Monday, October 17, 2011

Making The Case - We Call It Soccer



Preview: For those reading this (and that'd be you right now), this post is about more than semantics in calling our sport "soccer" instead of "football". It is about defining our own history with the sport and our own identity within the global game.


In the last few weeks we've been reading David Wangerin's (author of "Soccer in a Football World") "Distant Corners" which chronicles the emergence of soccer in the United States. Even though we consider ourselves passionate American soccer fans we've found ourseves woefully ignorant on the depth and complexity of the beginnings of the sport here.

Inspiration.
For many younger soccer fans in America it's easy to assume that our sporting history does not extend much before the 1994 World Cup or the foundation of Major League Soccer in 1996. For those more seasoned veteran fans of the game they can recall the heyday of the North American Soccer League, the New York Cosmos, and a gaggle of foreign stars on our shores. You may even have heard or read a blurb about Joe Gaetjens and the "Miracle on Grass" in 1950 or that the United States somehow managed to field a side in the inaugural 1930 World Cup.
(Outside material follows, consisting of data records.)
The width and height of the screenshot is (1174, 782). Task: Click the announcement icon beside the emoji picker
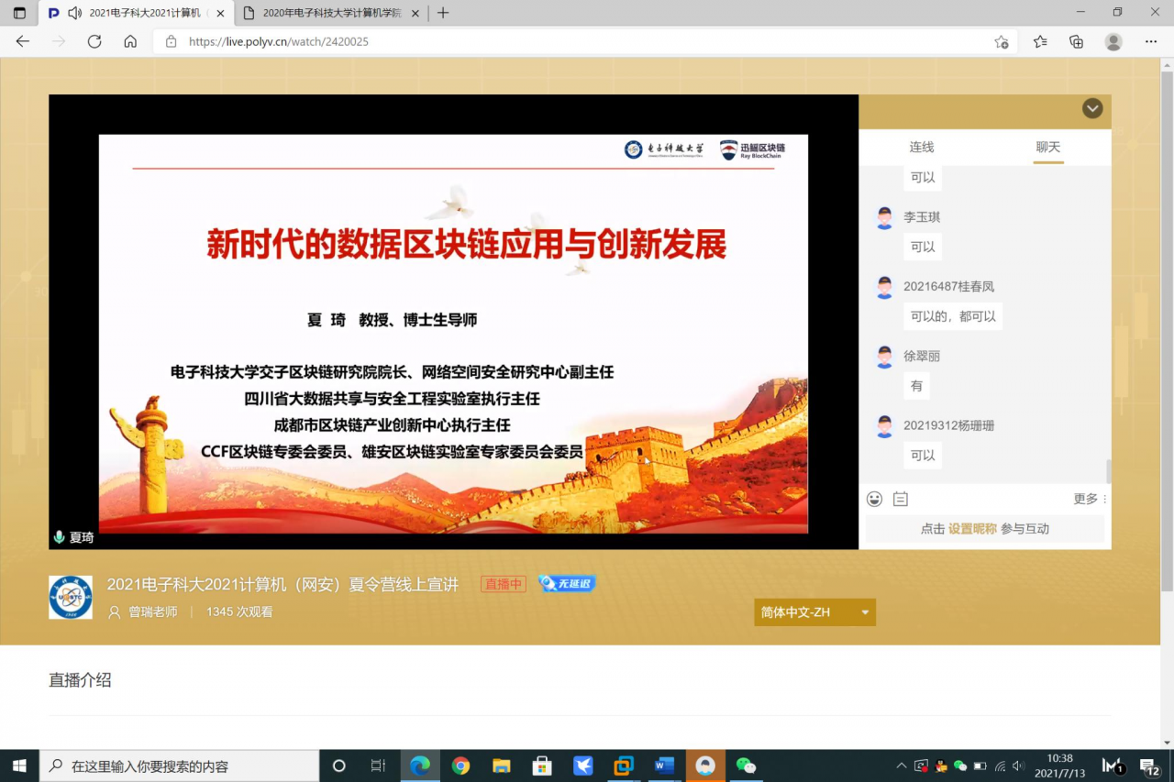(x=901, y=499)
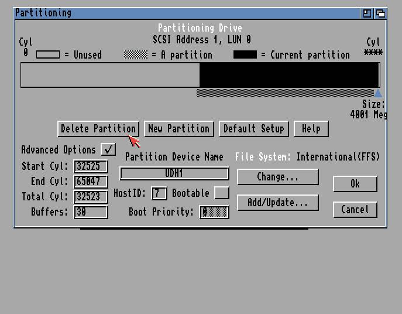Image resolution: width=402 pixels, height=314 pixels.
Task: Select the gray first partition in drive map
Action: (x=110, y=75)
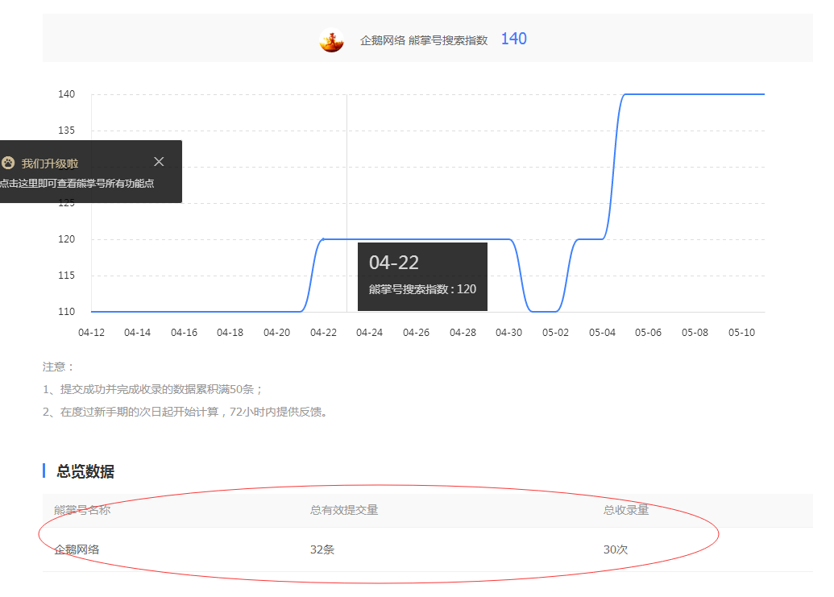Click the 企鹅网络 avatar icon
This screenshot has height=597, width=834.
click(x=331, y=40)
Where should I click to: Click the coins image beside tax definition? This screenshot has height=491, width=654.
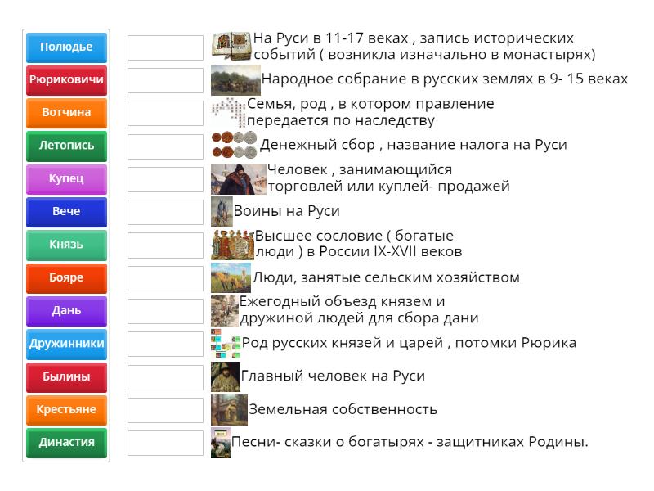[234, 145]
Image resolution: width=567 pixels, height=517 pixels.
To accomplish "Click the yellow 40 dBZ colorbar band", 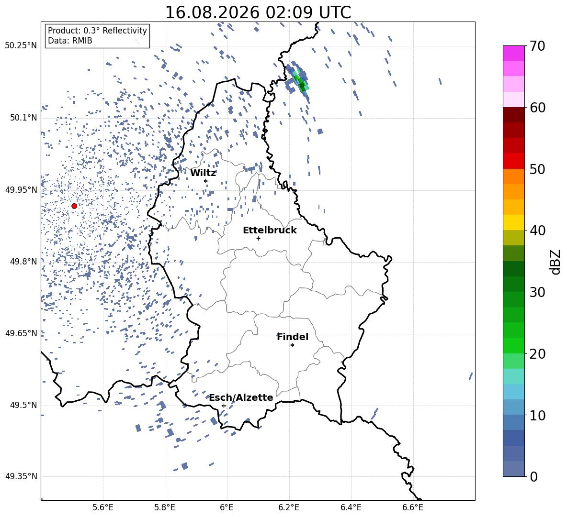I will (x=513, y=222).
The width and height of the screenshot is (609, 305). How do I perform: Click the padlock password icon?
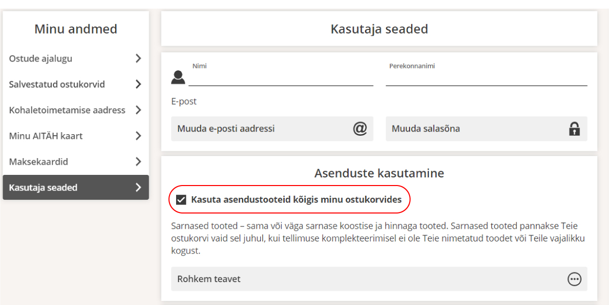point(574,129)
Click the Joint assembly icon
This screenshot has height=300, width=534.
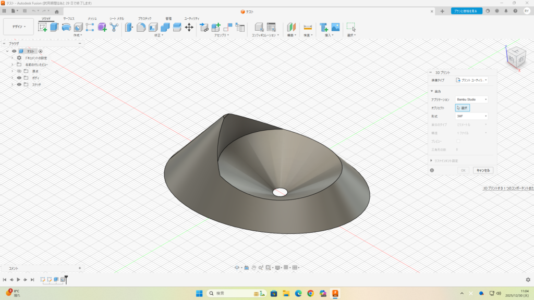tap(227, 27)
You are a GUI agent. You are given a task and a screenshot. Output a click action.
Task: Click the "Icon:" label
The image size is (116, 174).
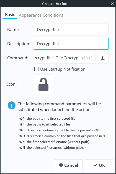(x=12, y=84)
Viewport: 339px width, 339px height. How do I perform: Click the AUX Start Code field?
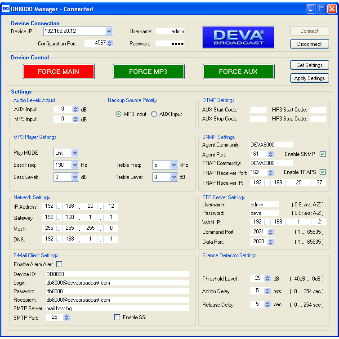click(258, 110)
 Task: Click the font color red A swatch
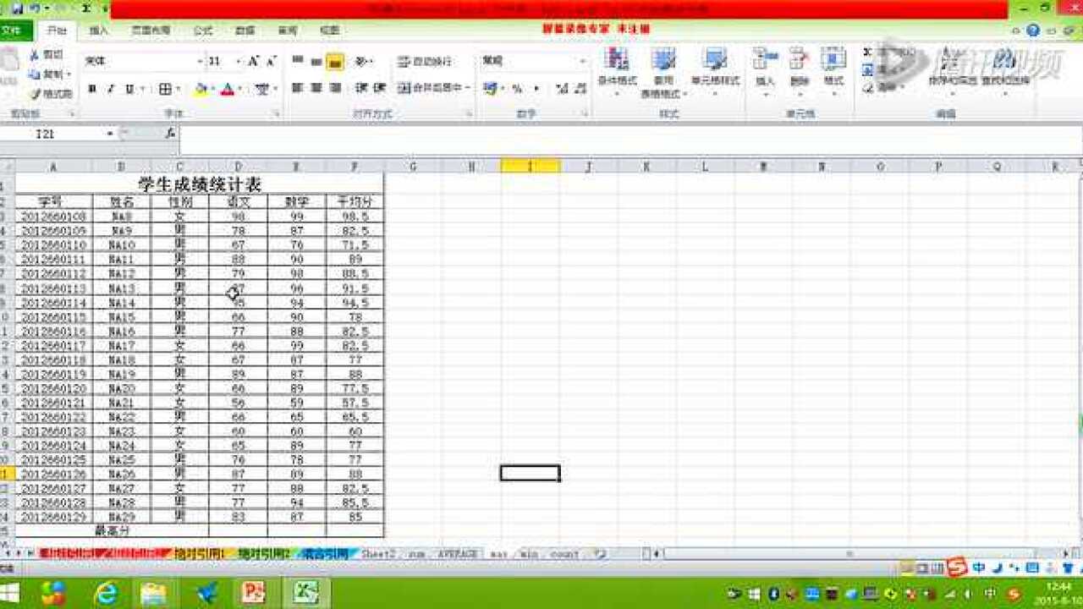[227, 89]
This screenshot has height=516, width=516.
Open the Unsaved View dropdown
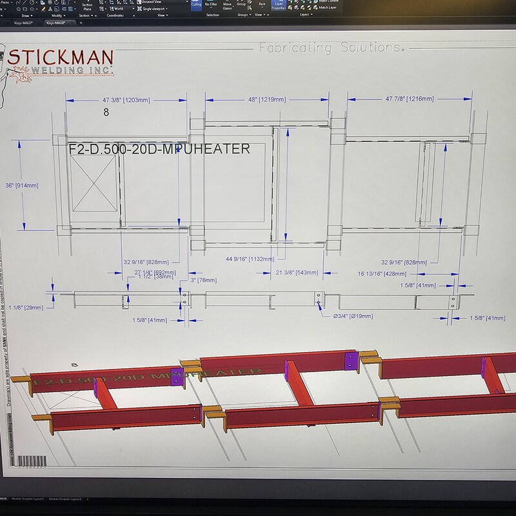[155, 2]
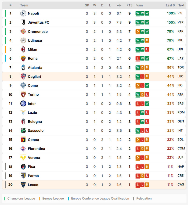Click Lecce's orange D form badge
Screen dimensions: 188x205
tap(147, 185)
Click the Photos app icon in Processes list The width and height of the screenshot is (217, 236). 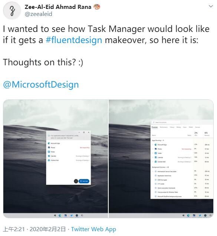point(155,149)
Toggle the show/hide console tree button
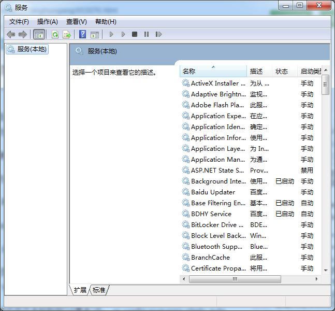The image size is (335, 311). pos(38,35)
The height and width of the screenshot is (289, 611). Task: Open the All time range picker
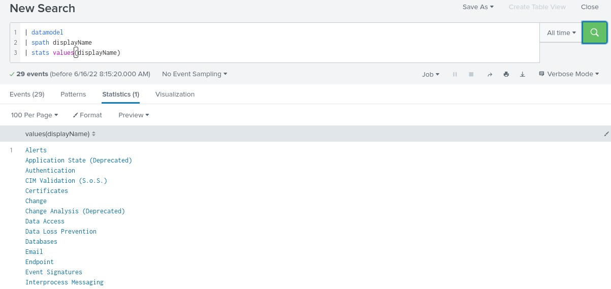[561, 33]
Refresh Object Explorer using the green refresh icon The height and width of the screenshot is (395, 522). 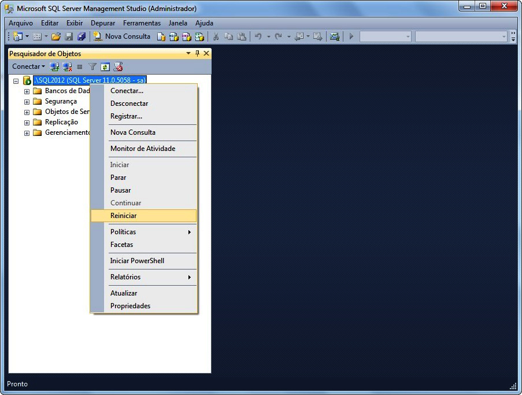[x=105, y=67]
The truth is that since the end of the Civil War this sport has slowly, ever slowly, grown. From a game played by a sparse few and fertilized by "hyphenated" Americans to one embraced by all-American squads from New York to Pennsylvania to St. Louis and beyond. From the likes of the "Father of American Soccer" Tom Cahill to the birth of the American Challenge Cup in 1913 (that would later become the Lamar Hunt U.S. Open Cup), American soccer has history.

With that being the groundwork for everything written henceforth, the Free Beer Movement declares that we must erase the term "football" from our collective vocabularies and instead replace it with soccer when referring to the game as it's played in America.

Before anyone swells up into righteous anger, please hear us out.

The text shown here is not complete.